▸ WHAT YOU HAVE TO DO
The records follow. Retype them without a single change.

##### DATA PROVIDED #####

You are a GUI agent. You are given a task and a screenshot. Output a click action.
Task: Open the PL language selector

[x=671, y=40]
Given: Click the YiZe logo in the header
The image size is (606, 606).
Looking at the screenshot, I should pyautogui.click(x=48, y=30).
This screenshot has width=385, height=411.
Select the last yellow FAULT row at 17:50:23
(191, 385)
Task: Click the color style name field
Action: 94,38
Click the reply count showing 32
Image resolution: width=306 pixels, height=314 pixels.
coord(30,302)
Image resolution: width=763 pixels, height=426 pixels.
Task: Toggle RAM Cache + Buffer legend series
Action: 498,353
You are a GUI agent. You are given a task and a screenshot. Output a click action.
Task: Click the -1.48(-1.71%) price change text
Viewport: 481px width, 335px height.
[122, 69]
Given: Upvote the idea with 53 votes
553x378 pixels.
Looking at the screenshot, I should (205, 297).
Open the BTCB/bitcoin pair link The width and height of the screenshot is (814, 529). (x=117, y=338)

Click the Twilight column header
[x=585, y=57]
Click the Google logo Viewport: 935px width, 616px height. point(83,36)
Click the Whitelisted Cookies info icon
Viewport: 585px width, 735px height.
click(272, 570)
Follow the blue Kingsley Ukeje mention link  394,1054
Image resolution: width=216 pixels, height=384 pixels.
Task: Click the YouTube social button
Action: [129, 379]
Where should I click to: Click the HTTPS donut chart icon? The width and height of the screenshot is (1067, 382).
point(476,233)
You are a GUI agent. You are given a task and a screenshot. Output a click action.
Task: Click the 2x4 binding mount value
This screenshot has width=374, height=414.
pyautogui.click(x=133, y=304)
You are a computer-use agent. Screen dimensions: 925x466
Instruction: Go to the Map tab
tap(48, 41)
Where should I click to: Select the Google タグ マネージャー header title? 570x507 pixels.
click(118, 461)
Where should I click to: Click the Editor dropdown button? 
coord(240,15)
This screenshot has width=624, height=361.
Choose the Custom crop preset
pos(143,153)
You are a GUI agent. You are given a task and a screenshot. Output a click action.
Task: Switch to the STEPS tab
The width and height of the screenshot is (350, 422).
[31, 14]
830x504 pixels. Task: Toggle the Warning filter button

#####

▸ TASK OUTPUT
You are a GUI agent. You are given a task and a screenshot. Output a click action.
Task: Open the PL language selector

[x=671, y=40]
Given: Click the YiZe logo in the header
The image size is (606, 606).
Looking at the screenshot, I should pyautogui.click(x=48, y=30).
This screenshot has width=385, height=411.
Select the last yellow FAULT row at 17:50:23
(191, 385)
Task: Click the color style name field
Action: 94,38
Click the reply count showing 32
Image resolution: width=306 pixels, height=314 pixels.
coord(30,302)
Image resolution: width=763 pixels, height=426 pixels.
Task: Toggle RAM Cache + Buffer legend series
Action: 498,353
You are a GUI agent. You are given a task and a screenshot. Output a click action.
Task: Click the -1.48(-1.71%) price change text
Viewport: 481px width, 335px height.
[122, 69]
Given: Upvote the idea with 53 votes
553x378 pixels.
Looking at the screenshot, I should (205, 297).
Open the BTCB/bitcoin pair link The width and height of the screenshot is (814, 529). (x=117, y=338)

Click the Twilight column header
[x=585, y=57]
Click the Google logo Viewport: 935px width, 616px height. point(83,36)
Click the Whitelisted Cookies info icon
Viewport: 585px width, 735px height.
click(272, 570)
Follow the blue Kingsley Ukeje mention link  394,1054
Image resolution: width=216 pixels, height=384 pixels.
Task: Click the YouTube social button
Action: [129, 379]
Where should I click to: Click the HTTPS donut chart icon? The width and height of the screenshot is (1067, 382).
point(476,233)
You are a GUI agent. You are given a task and a screenshot. Output a click action.
Task: Click the 2x4 binding mount value
This screenshot has width=374, height=414.
pyautogui.click(x=133, y=304)
You are a computer-use agent. Screen dimensions: 925x466
Instruction: Go to the Map tab
tap(48, 41)
Where should I click to: Select the Google タグ マネージャー header title? 570x507 pixels.
click(118, 461)
Where should I click to: Click the Editor dropdown button? 
coord(240,15)
This screenshot has width=624, height=361.
Choose the Custom crop preset
pos(143,153)
You are a GUI agent. You are given a task and a screenshot. Output a click action.
Task: Switch to the STEPS tab
The width and height of the screenshot is (350, 422).
[31, 14]
830x504 pixels. Task: Toggle the Warning filter button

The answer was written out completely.